Fundo de desenvolvimento regional 

Outro ponto da proposta diz respeito à alocação dos recursos do Fundo Nacional de Desenvolvimento Regional (FNDR). Seriam criados dois grandes grupos: o primeiro formado por entes com PIB per capita abaixo do nacional; e o segundo, por aqueles com PIB per capita acima da média nacional. A distribuição dos recursos do fundo ocorreria 10% de forma igualitária, 10% de acordo com a população (dentro do total do grupo) e 80% de acordo com o inverso do PIB per capita da UF. 

Seria criado também um Comitê Gestor do Fundo, vinculado ao Ministério da Fazenda, responsável por coordenar e supervisionar o cumprimento das ações estipuladas no âmbito do FNDR. 

Inicialmente, os recursos do fundo viriam da integralidade da multa decorrente do regime especial de regularização cambial e tributária sobre ativos mantidos no exterior (“Lei de Repatriação”). Segundo estimativa da Fazenda, serão cerca de R$ 3 bilhões ao ano no período de dez anos. Caso os recursos se mostrem insuficientes, haveria a previsão de utilizar dotações orçamentárias, eventuais resultados de aplicação financeira, saldos não utilizados em programas, projetos e atividades e outros recursos previstos em lei. 
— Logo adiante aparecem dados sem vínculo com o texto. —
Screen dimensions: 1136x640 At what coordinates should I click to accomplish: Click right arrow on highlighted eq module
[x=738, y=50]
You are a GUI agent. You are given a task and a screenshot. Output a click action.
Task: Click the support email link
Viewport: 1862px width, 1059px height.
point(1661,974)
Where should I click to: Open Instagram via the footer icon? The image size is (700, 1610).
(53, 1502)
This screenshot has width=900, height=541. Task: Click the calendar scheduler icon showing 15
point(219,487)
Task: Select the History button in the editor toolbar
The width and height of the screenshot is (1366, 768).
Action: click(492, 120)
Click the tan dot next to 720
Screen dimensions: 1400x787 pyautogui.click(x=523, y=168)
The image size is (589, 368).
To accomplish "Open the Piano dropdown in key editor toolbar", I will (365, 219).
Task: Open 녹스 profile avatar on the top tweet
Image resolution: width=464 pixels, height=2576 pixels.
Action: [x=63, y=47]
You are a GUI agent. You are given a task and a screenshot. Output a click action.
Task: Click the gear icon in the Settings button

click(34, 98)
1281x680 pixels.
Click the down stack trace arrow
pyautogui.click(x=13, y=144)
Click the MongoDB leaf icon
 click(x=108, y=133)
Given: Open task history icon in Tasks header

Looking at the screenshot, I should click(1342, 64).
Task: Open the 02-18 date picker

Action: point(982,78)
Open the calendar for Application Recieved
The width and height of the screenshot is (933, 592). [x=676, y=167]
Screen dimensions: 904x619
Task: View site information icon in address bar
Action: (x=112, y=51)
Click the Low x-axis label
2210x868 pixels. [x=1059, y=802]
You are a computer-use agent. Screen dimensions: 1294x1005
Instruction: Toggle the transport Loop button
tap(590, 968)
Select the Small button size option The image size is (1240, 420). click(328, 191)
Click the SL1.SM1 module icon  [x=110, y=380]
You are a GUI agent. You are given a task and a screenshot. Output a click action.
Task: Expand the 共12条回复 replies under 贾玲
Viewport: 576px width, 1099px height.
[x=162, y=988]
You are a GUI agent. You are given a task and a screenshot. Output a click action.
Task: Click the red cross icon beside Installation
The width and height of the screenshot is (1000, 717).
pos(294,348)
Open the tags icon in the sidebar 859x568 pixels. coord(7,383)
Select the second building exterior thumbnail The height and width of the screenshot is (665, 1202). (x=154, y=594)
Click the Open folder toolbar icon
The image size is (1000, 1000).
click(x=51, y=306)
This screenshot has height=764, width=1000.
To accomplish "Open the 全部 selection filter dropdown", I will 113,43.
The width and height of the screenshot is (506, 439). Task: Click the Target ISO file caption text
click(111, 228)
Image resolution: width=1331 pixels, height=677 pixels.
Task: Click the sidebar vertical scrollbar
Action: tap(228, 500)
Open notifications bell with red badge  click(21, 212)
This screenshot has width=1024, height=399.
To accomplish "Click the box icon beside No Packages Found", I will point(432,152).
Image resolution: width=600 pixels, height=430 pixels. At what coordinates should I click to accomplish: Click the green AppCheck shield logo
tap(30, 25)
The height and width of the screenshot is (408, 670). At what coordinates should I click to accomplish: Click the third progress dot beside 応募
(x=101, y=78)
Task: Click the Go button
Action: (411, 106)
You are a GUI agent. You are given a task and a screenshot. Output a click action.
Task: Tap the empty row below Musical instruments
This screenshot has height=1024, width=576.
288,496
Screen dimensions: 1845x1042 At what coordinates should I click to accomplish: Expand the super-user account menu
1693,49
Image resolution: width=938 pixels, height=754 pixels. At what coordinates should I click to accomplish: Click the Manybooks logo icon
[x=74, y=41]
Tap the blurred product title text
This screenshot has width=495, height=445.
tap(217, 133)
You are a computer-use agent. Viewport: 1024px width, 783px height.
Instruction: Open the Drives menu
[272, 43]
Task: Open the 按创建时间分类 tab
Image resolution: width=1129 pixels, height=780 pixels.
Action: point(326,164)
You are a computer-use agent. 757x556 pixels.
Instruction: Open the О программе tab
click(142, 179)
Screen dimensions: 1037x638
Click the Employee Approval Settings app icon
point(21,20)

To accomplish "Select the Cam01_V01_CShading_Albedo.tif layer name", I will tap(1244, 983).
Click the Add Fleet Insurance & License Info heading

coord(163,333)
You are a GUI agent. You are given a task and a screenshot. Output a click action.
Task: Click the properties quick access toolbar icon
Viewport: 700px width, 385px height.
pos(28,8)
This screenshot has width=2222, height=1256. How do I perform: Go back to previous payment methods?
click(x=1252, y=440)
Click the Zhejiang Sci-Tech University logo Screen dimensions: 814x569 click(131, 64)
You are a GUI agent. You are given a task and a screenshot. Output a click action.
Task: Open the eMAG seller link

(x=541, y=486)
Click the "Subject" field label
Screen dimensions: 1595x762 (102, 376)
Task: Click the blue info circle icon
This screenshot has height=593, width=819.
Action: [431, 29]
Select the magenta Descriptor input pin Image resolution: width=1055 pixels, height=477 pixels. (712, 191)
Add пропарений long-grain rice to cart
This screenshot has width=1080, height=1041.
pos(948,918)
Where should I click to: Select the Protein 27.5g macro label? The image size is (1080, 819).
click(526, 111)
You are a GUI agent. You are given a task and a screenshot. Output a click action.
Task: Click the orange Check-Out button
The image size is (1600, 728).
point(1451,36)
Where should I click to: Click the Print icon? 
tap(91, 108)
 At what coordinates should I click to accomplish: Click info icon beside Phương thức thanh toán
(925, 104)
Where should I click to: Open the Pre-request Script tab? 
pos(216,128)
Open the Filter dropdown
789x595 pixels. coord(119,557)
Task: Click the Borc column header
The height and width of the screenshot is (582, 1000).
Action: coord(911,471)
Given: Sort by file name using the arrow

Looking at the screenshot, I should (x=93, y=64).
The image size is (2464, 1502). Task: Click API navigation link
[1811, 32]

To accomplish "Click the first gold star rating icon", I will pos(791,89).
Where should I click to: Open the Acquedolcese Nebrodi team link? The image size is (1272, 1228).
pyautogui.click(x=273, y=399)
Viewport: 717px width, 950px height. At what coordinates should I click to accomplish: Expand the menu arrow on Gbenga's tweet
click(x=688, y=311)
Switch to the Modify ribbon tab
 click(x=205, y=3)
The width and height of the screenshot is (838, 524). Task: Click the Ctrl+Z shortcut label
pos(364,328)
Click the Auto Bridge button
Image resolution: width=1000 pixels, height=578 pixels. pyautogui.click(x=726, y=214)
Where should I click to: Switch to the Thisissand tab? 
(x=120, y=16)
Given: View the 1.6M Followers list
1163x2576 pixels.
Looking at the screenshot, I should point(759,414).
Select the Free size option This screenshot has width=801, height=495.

As medidas serão debatidas no âmbito do Confaz e constarão em projeto de lei complementar a ser enviado ao Congresso Nacional. 

Penalidades

Os entes da federação que desobedecerem o acordo ficarão proibidos de realizar novas operações de crédito, receber repasses voluntários da União e há a possibilidade de autuação criminal de gestores.